Scientific classification
- Domain: Eukaryota
- Kingdom: Animalia
- Phylum: Arthropoda
- Class: Insecta
- Order: Hymenoptera
- Family: Apidae
- Genus: Bombus
- Subgenus: Pyrobombus
- Species: B. perplexus
- Binomial name: Bombus perplexus Cresson, 1863

= Bombus perplexus =

- Genus: Bombus
- Species: perplexus
- Authority: Cresson, 1863
- Conservation status: LC

Species of bee

Bombus perplexus is a species of bumblebee known by the common name confusing bumblebee. It is native to northern North America, where it occurs across Canada and into the eastern United States.

The queen is 1.7 to 2.1 centimeters long and just under a centimeter wide at the abdomen.
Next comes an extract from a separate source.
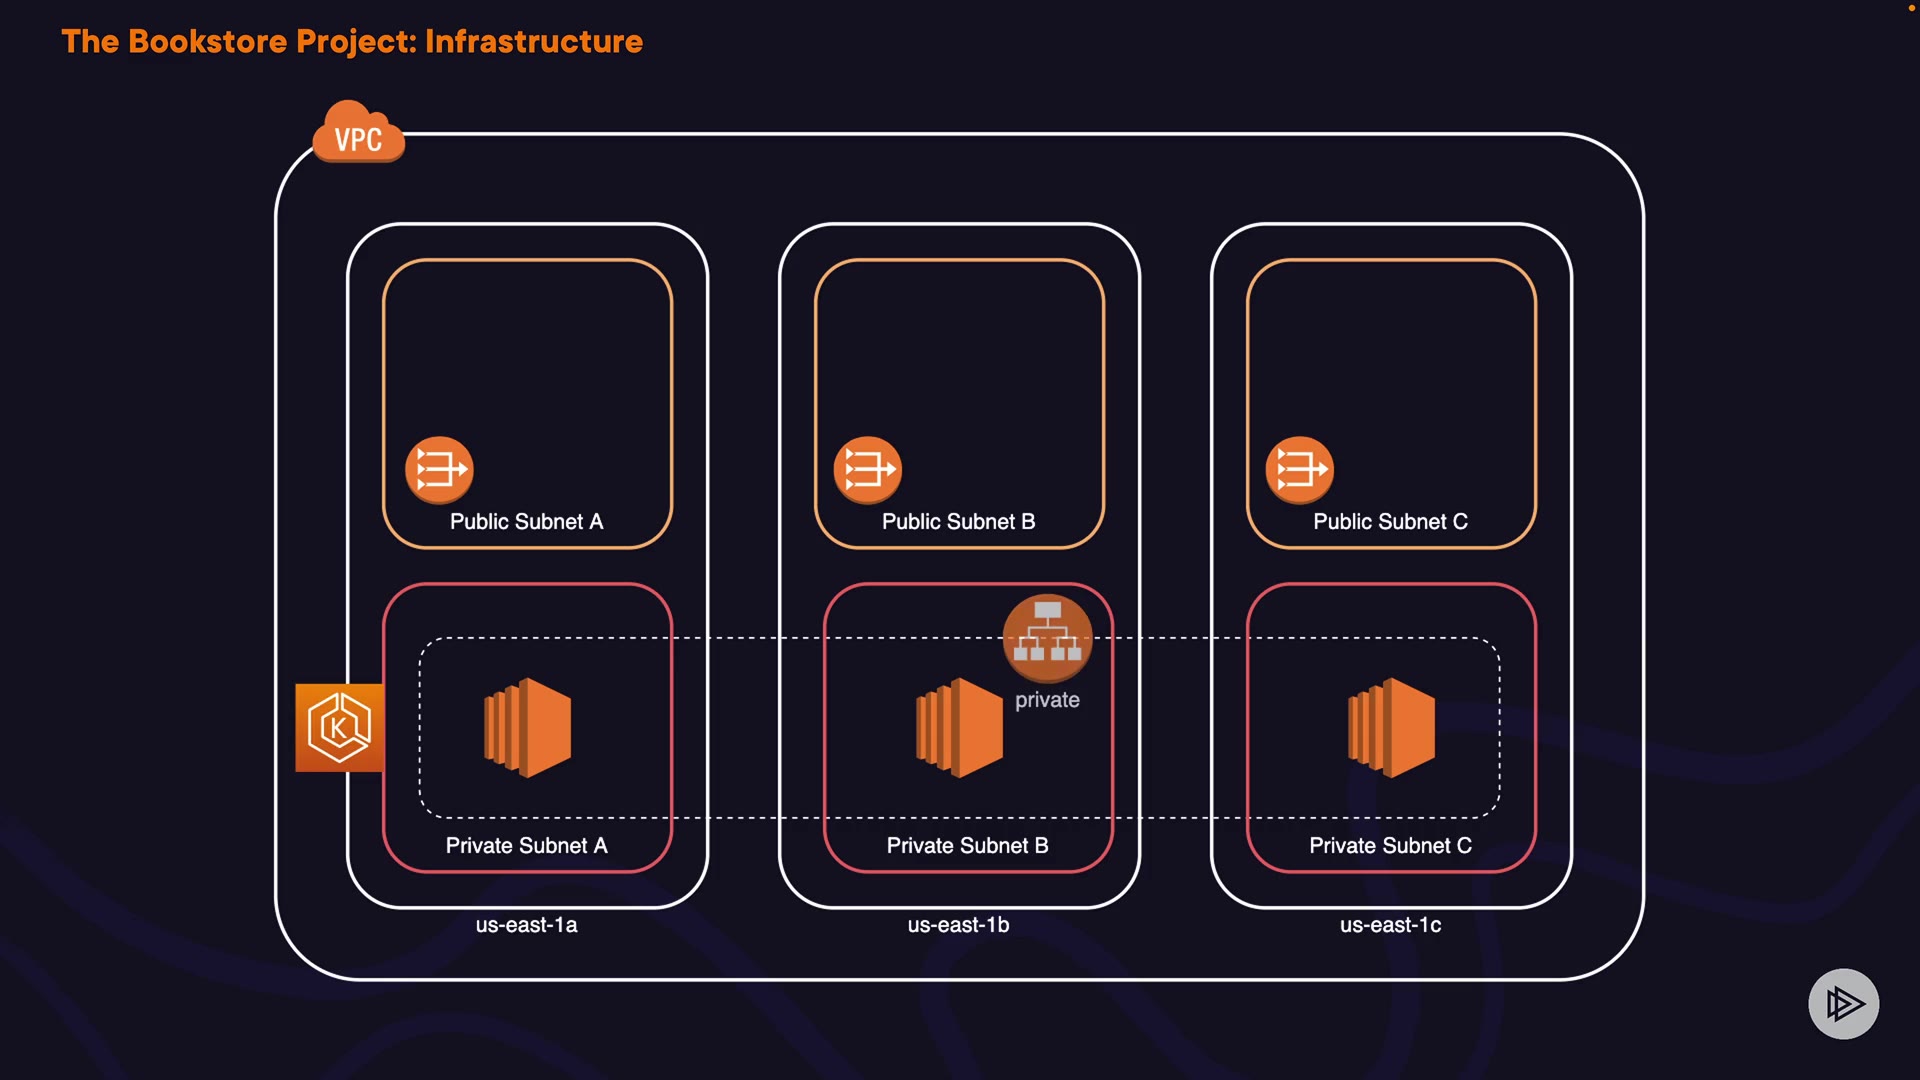Image resolution: width=1920 pixels, height=1080 pixels.
Task: Click the Public Subnet C label
Action: 1390,522
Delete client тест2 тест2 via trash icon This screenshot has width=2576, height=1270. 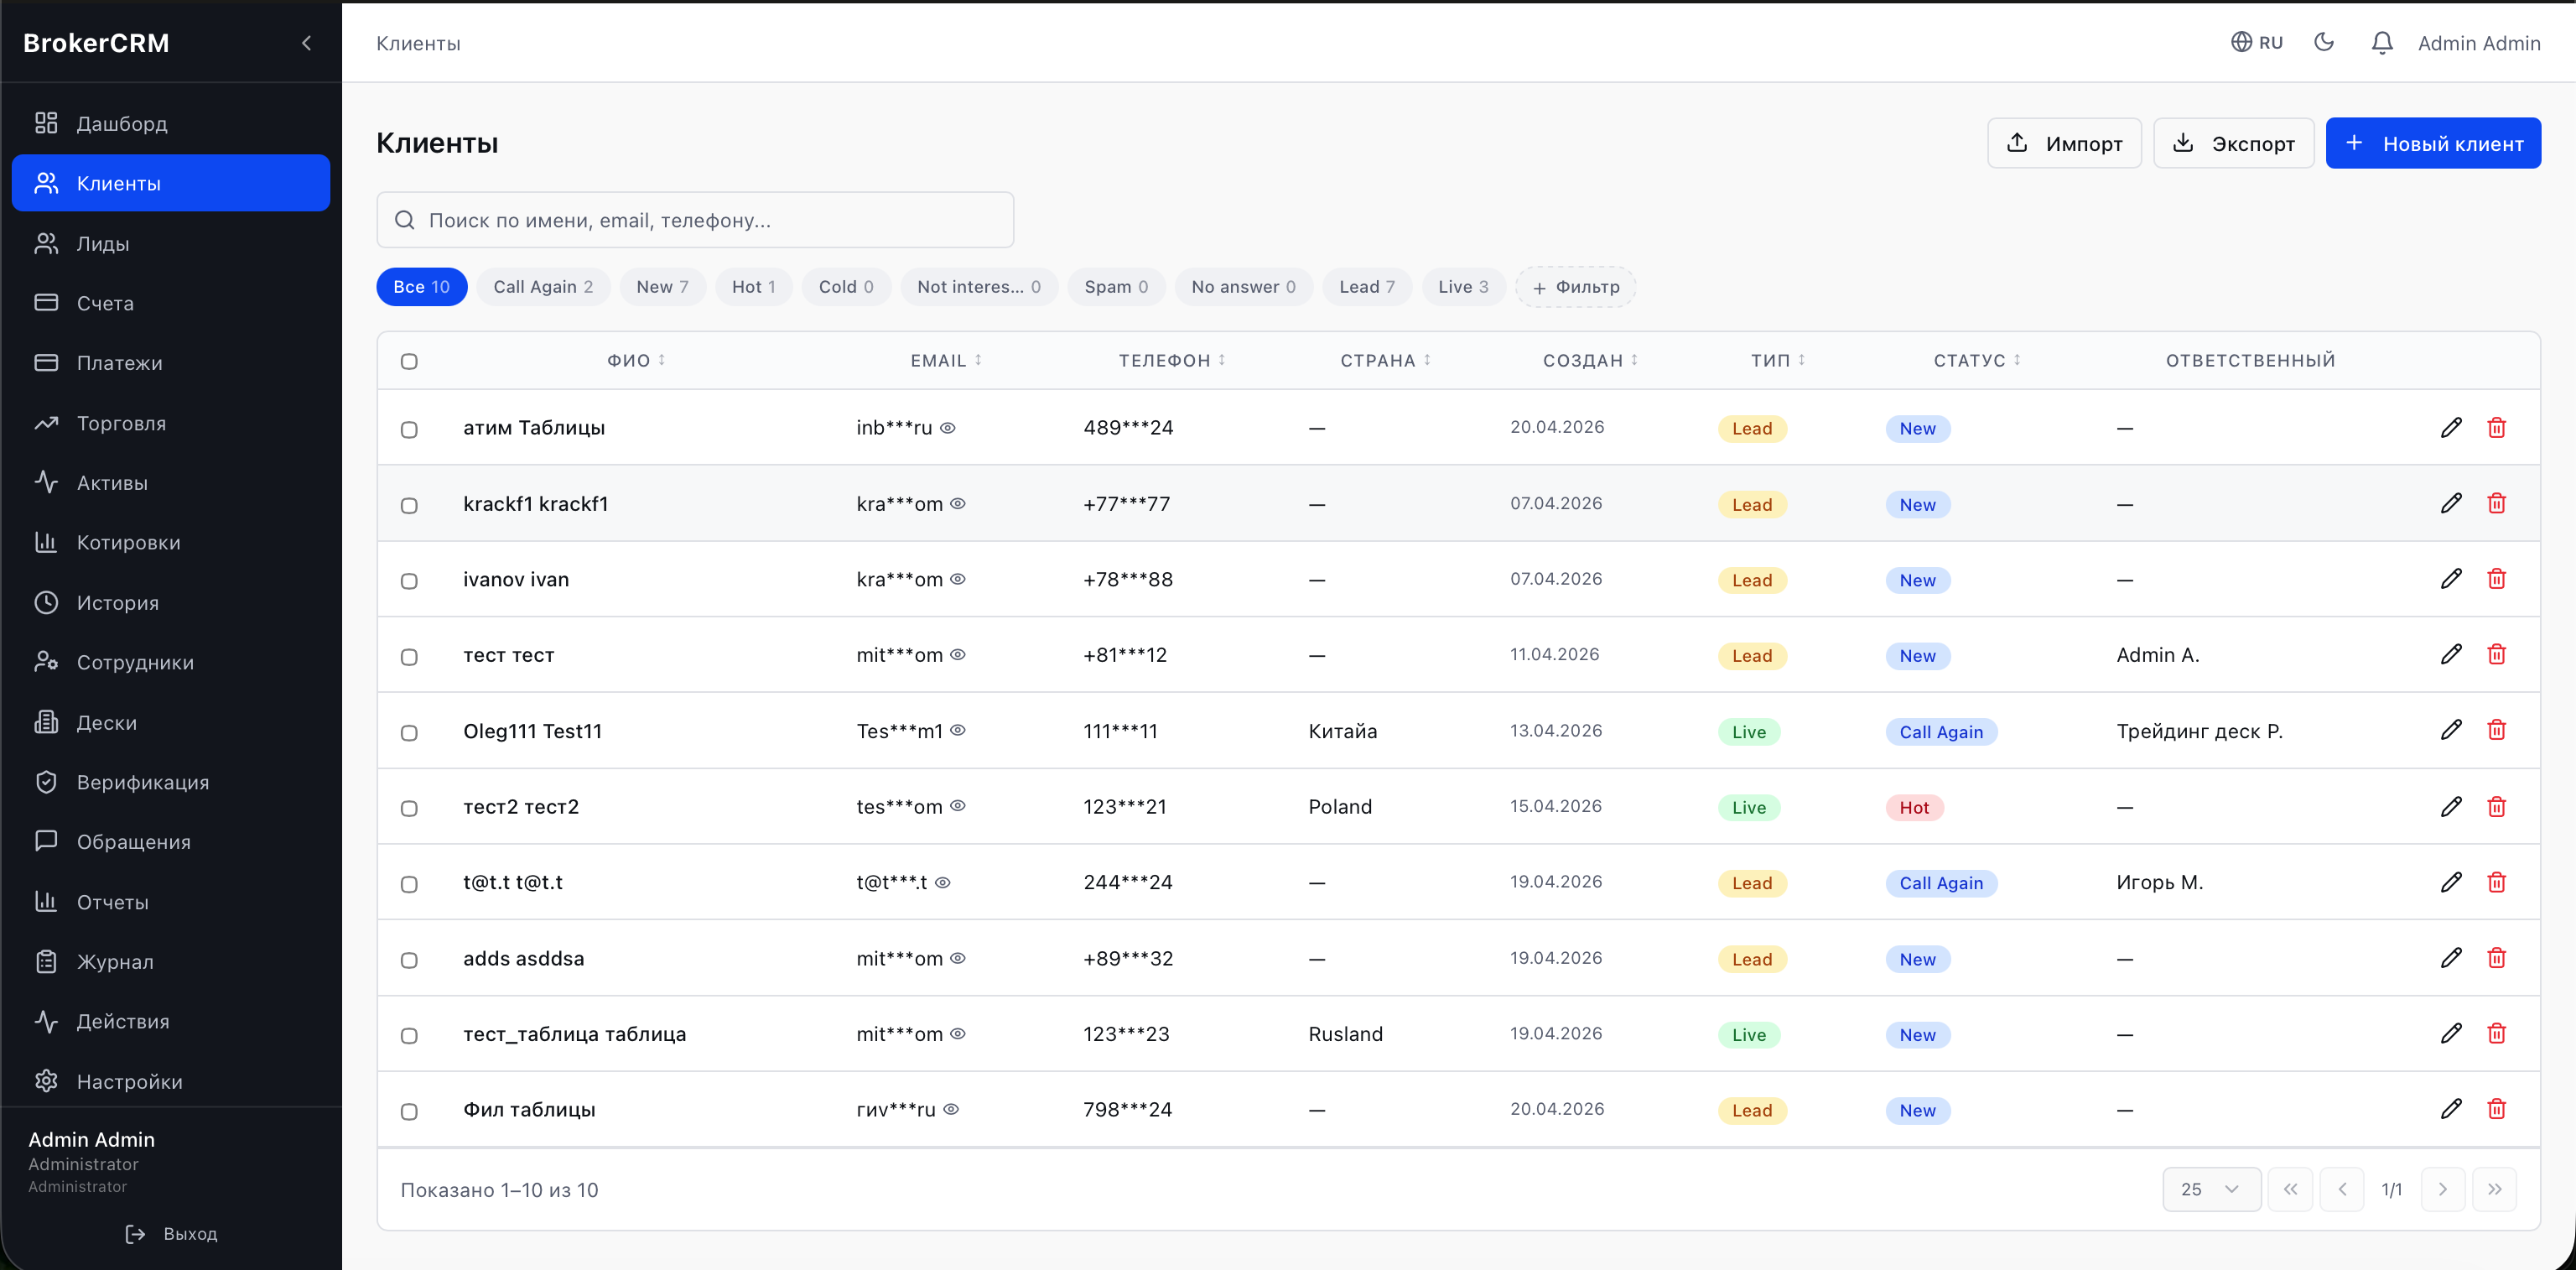point(2497,806)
It is mostly black with areas of pale hairs. The worker female is 1.2 to 1.4 centimeters long and half a centimeter wide. It is hairier than the queen and has more yellow hairs. The abdomen is black and yellow. The male is the same size as the worker. The mandibles have reddish tips. It has white hairs on the head and legs and yellow and white hairs on the thorax.

This species occurs in the maritime regions of Canada, taiga, tundra, temperate forests, and the Canadian Prairies. It can be found in wetland habitat, wooded areas, and urban gardens. It feeds on many kinds of plants, such as bellflowers, thistles, honeysuckles, penstemons, pickerel weeds, and lindens. It may be a host to Fernald's cuckoo bumblebee (B. fernaldae).